Valid satire, fair use of the original content: parody is considered transformative. But it should be labeled as AI generated, or it's going to escape onto social media and cause havoc.

It might anyway, obviously. But that isn't a good reason to ban free expression here imho.


For what it's worth, this is already a genre of YouTube video, and I happen to find it absolutely hilarious:

https://youtu.be/3oWFFAVYMec

https://youtu.be/aL1f6w-ziOM


Respectfully disagree. Satire should not be labelled as satire. Onus is on the reader to be awake and thinking critically—not for the entire planet to be made into a safe space for the unthinking.

It was never historically the case that satire was expected to be labelled, or instantly recognized by anyone who stumbled across it. Satire is rude. It's meant to mock people—it is intended to muddle and provoke confused reactions. That's free expression nonetheless!


So when we have perfect deep fakes that are indistinguishable from real videos and people are using it for satire, people shouldn’t be required to inform people of that?

How is one to figure out what is real and what is a satire? Times and technologies change. What was once reasonable won’t always be.

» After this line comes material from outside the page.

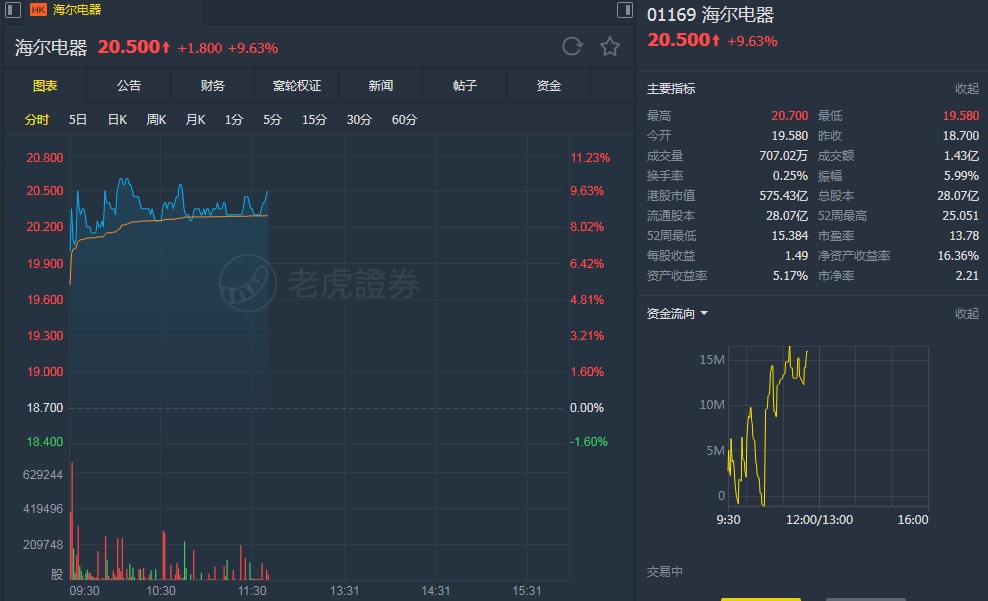The width and height of the screenshot is (988, 601).
Task: Switch chart to 5日 view
Action: pyautogui.click(x=78, y=120)
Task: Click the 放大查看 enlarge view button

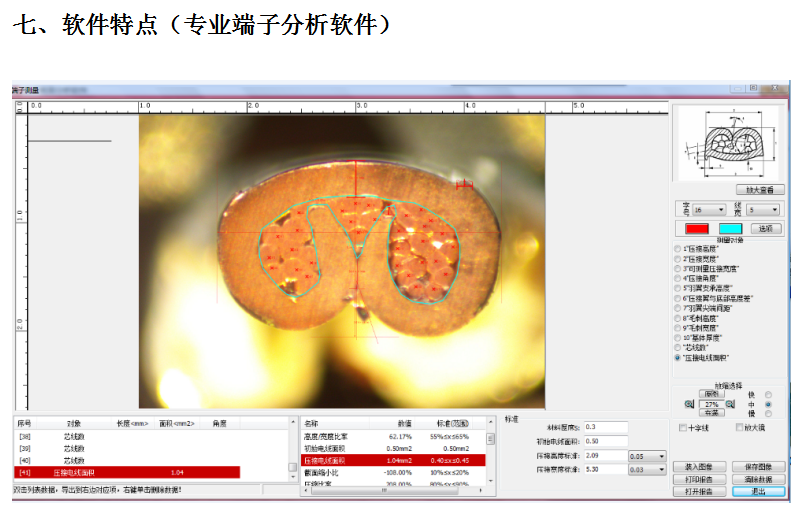Action: coord(754,188)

- "How is one to figure out what is real and what is a satire?"

Context, source, tone of speech, and reasonability.

- "Times and technologies change."

And so do people! We adapt to times and technology; we don't need to be insulated from them. The only response needed to a new type of artificial medium, is, that people learn to be marginally more skeptical about that medium.


Nah. Satire was always safe when it's not pretending to have documented evidence of the thing actually happening.

Two recent headlines:

* Biden Urges Americans Not To Let Dangerous Online Rhetoric Humanize Palestinians [1]

* Trump says he would encourage Russia to attack Nato allies who pay too little [2]

Do you really think, if you jumped back a few years, you could have known which was satire and which wasn't?

The fact that we have video evidence of the second is (part) of how we know it's true. Sure, we could also trust the reporters who were there, but that doesn't lend itself to immediate verification by someone who sees the headline on their Facebook feed.

If the first had an accompanying AI video, do you think it would be believed by some people who are willing to believe the worst of Biden? Sure, especially in a timeline where the second headline is true.